··· Records for this exercise ···

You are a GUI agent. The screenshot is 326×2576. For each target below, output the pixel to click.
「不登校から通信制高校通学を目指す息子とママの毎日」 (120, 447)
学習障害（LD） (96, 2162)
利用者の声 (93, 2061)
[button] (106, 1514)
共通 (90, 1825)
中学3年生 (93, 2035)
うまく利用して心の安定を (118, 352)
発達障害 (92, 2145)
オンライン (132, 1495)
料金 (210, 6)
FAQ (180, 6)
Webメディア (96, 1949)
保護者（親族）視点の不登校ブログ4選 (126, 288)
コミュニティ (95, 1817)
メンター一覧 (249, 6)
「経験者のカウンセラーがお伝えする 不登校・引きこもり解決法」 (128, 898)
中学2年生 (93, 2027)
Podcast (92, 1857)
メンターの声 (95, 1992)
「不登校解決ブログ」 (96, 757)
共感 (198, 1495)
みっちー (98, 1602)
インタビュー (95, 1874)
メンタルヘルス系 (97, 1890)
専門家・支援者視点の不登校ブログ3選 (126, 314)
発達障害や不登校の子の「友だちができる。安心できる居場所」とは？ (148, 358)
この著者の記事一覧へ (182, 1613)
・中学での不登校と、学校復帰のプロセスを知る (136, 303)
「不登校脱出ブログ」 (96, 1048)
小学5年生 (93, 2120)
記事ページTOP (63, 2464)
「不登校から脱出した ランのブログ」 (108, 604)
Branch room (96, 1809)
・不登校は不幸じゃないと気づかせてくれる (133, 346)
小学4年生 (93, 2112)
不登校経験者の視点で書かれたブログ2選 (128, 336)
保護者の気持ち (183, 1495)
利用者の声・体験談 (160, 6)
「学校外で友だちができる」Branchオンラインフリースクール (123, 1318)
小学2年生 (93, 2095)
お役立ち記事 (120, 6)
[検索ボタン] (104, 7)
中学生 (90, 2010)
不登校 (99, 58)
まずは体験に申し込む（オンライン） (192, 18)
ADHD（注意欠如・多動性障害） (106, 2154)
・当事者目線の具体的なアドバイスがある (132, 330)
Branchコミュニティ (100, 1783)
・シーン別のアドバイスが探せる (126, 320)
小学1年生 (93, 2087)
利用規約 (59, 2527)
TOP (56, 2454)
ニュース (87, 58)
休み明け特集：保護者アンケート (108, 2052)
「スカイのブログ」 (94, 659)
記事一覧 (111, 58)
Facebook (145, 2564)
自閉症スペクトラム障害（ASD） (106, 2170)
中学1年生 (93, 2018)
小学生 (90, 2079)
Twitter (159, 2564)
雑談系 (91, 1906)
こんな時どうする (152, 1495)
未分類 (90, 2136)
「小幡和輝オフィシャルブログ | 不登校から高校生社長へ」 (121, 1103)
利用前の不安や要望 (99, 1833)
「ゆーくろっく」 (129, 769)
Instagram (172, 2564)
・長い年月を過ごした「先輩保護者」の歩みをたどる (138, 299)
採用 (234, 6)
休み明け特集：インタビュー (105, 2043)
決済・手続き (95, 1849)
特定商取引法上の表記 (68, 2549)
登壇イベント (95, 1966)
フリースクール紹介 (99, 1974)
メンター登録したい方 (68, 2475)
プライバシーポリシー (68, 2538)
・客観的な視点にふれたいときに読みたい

···
··· Records for this exercise ···

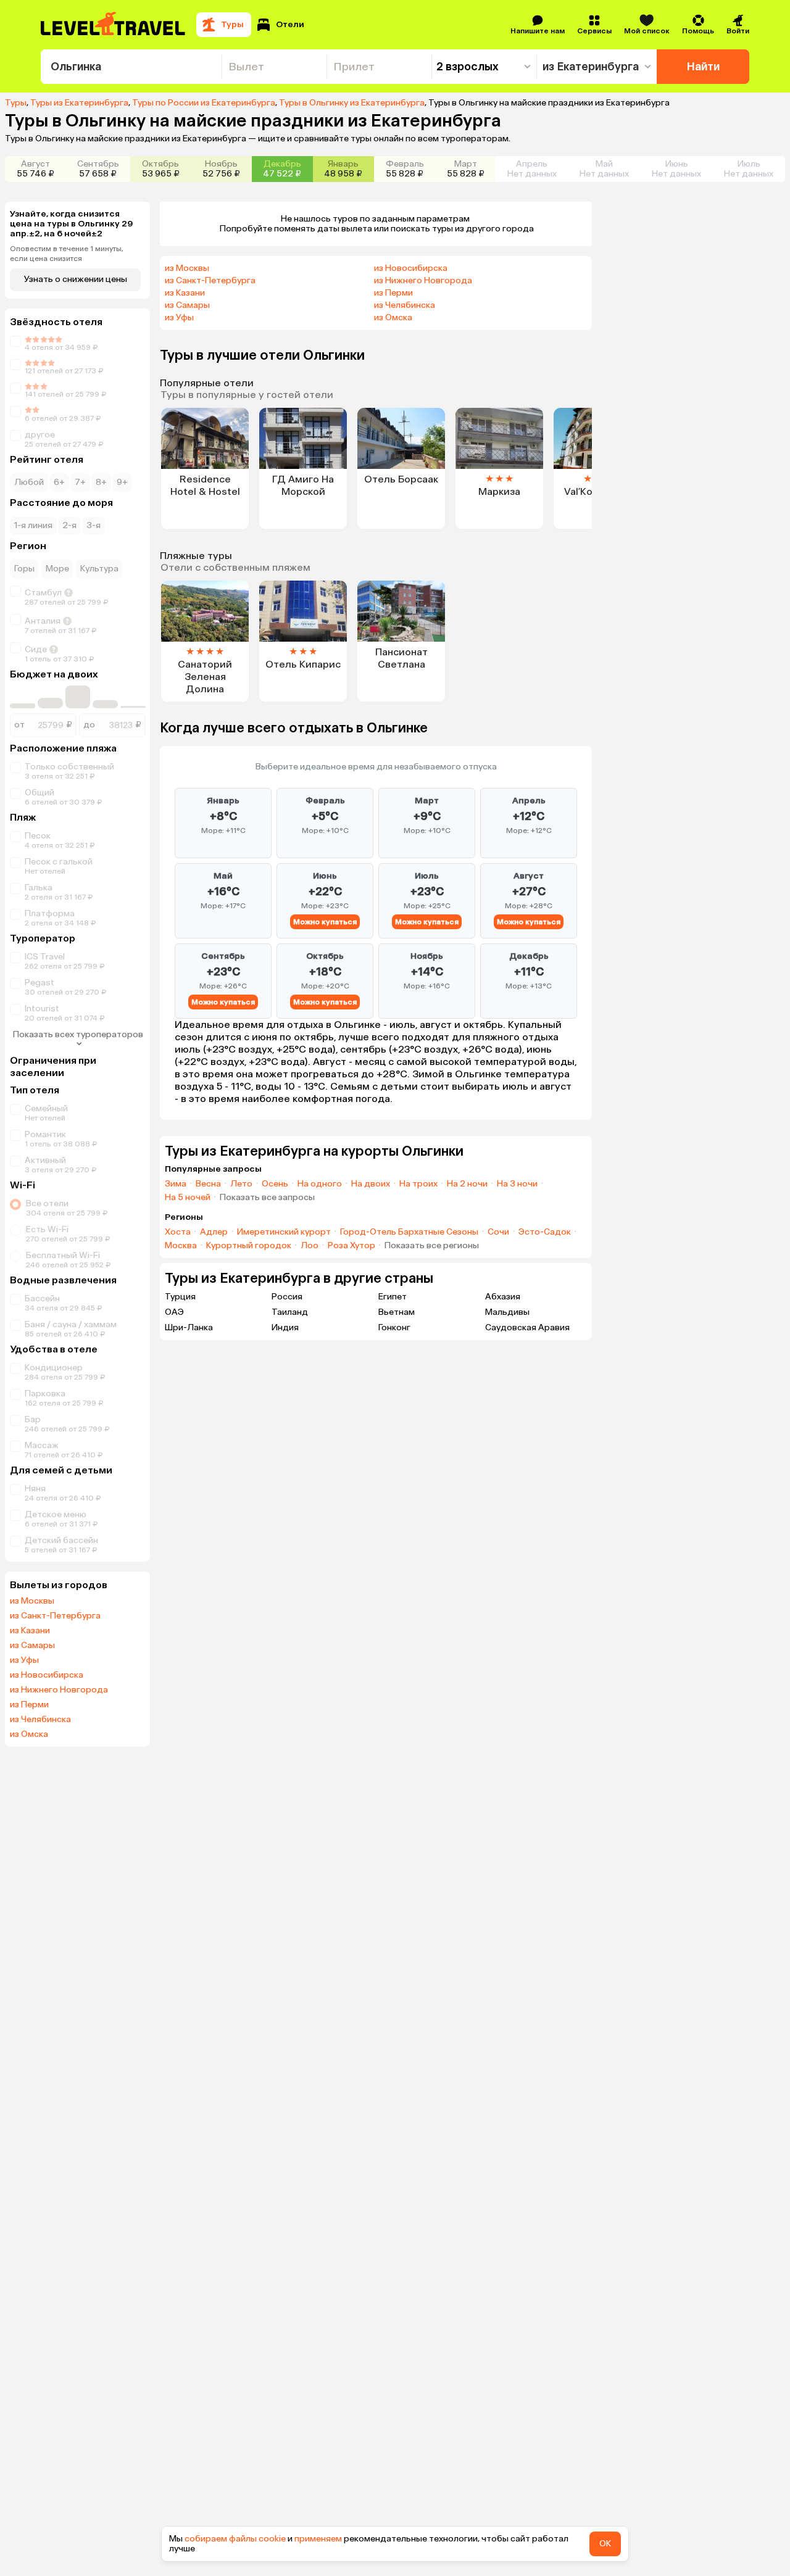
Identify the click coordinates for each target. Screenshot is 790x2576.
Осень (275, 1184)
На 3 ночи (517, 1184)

···

» Instructions to follow
In the listing above, locate the line containing "利用者の声 (93, 2061)" and the line containing "利用者の声・体験談 (160, 6)". Extract those two lines and every line between them, exactly as written, and only those.

» Exercise result
利用者の声 (93, 2061)
[button] (106, 1514)
共通 (90, 1825)
中学3年生 (93, 2035)
うまく利用して心の安定を (118, 352)
発達障害 (92, 2145)
オンライン (132, 1495)
料金 (210, 6)
FAQ (180, 6)
Webメディア (96, 1949)
保護者（親族）視点の不登校ブログ4選 (126, 288)
コミュニティ (95, 1817)
メンター一覧 (249, 6)
「経験者のカウンセラーがお伝えする 不登校・引きこもり解決法」 (128, 898)
中学2年生 (93, 2027)
Podcast (92, 1857)
メンターの声 (95, 1992)
「不登校解決ブログ」 (96, 757)
共感 (198, 1495)
みっちー (98, 1602)
インタビュー (95, 1874)
メンタルヘルス系 (97, 1890)
専門家・支援者視点の不登校ブログ3選 (126, 314)
発達障害や不登校の子の「友だちができる。安心できる居場所」とは？ (148, 358)
この著者の記事一覧へ (182, 1613)
・中学での不登校と、学校復帰のプロセスを知る (136, 303)
「不登校脱出ブログ」 (96, 1048)
小学5年生 (93, 2120)
記事ページTOP (63, 2464)
「不登校から脱出した ランのブログ」 (108, 604)
Branch room (96, 1809)
・不登校は不幸じゃないと気づかせてくれる (133, 346)
小学4年生 (93, 2112)
不登校経験者の視点で書かれたブログ2選 (128, 336)
保護者の気持ち (183, 1495)
利用者の声・体験談 (160, 6)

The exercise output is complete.